Negative Market Reputation:
Research reviews, testimonials, and industry rumors. If the manufacturer has a poor reputation or a trail of unsatisfied customers; take this as a warning sign. A company’s reputation often reflects its reliability and product quality.
Inconsistent Pricing:
Price should reflect what is quoted and be consistent no matter who is at the company giving the quote. If you are seeing inconsistencies or have to question invoices. It might be time to re-evaluate the partnership. A good manufacturer will have strong systems in place to give accurate quotes and pricing.

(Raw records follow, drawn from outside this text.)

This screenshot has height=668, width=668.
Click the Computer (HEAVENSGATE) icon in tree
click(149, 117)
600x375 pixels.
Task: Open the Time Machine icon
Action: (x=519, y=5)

Consignment with No Terms:
Having product on the ground can be a luxury and allow customers the opportunity to walk by and see something they may otherwise not be able to take home that day. However, if a manufacturer is offering consignment or to put product on the ground without terms or structure in place; it could be a sign that they are importing more attachments than they have room for or the capacity to pay for warehousing and are utilizing your facility for free storage.
Expedited Delivery:
Manufacturers that offer feeds for expedited delivery for a fee. There are some manufacturers that will allow you to pay to come to the front of the line instead of having a dedicated area which is separate from other orders. This shows that they are willing to jump other people’s orders for yours. If you are a loyal customer waiting in line for their order, that can be a frustrating scenario that could cost you deals and longer lead times.
Manufacturers That Charge Hidden Costs:
Costs that are not considered up front during the quoting process can be costly and add frustration to the buying process. No one wants to go back to their customer after a quote and must relay the news that the price has gone up for some unforeseen reason. Examples of some of these costs could be late payment fees, shipping fees, freight charges, border fees, tariffs, and missing delivery dates. Any of these examples build added cost not captured in the original quote and order agreement. When competition is heavy and every dollar matters; it’s critical to get accuracy up front. Often manufacturers will over promise and under deliver on promises. If a manufacturer is not fulfilling their promises, it might be time to look for an alternative source.
Manufacturers that Lean Heavily on Stock Inventory:
Often manufacturers that are heavy on inventory are importers. They don’t really make what they sell and are therefore held captive to things like currency exchanges, tariff policies, taxes and more. Prices can fluctuate greatly and if they are out of something you will need to wait for extended lead times for the item to first be built then sent overseas. If the product fails, they will be at the mercy of their manufacturer in between you and your customers will pay the price.